Work required:
In the copy, include exactly the lines from the one with "Select the Web Design tag" through the end of the data and no others, both ends kept, with every picture left out.

****************************************

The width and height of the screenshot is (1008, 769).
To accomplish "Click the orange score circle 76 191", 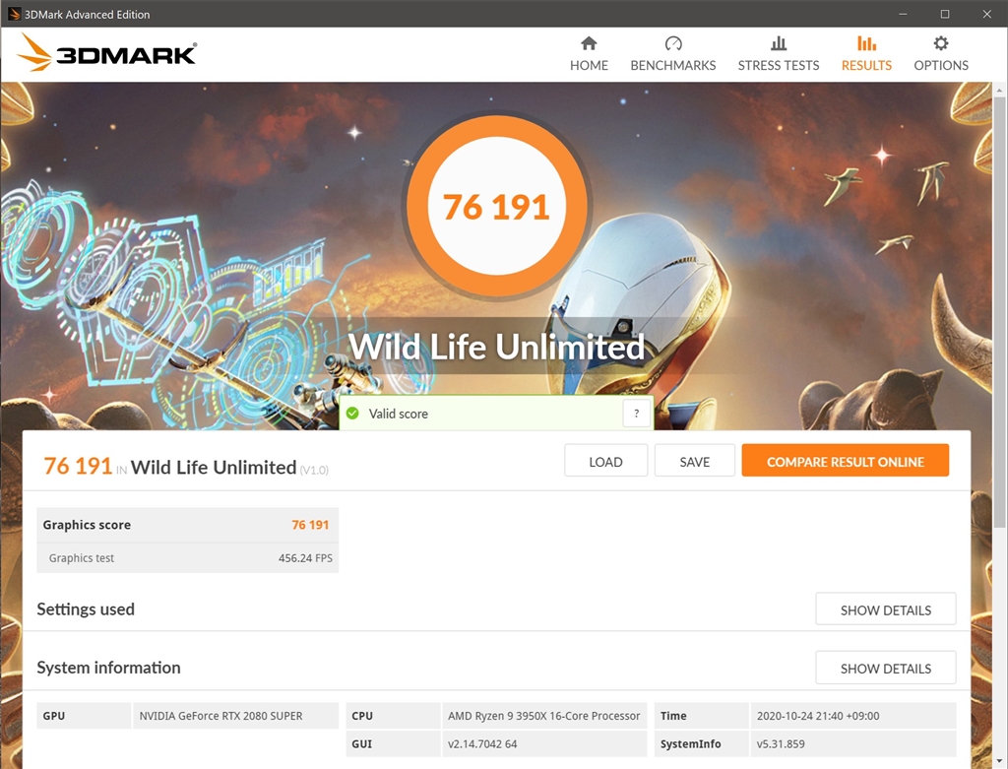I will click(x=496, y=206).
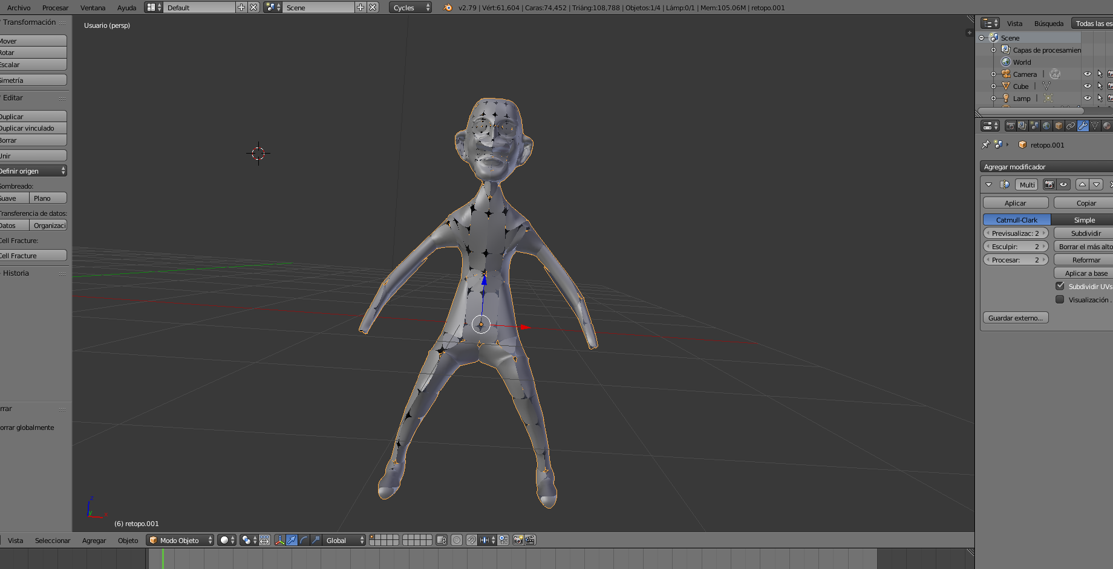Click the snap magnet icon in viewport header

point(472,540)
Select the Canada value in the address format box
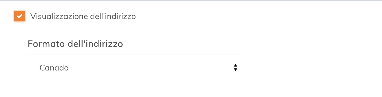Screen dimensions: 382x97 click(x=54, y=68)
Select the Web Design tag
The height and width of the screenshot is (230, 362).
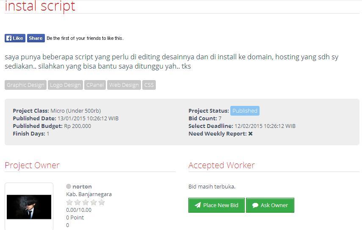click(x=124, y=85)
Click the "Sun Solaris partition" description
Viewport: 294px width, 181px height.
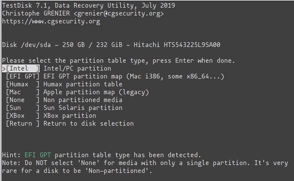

****************************************

Answer to this problem:
Select the Web Design tag
The height and width of the screenshot is (230, 362).
click(x=124, y=85)
Click the "Sun Solaris partition" description
Viewport: 294px width, 181px height.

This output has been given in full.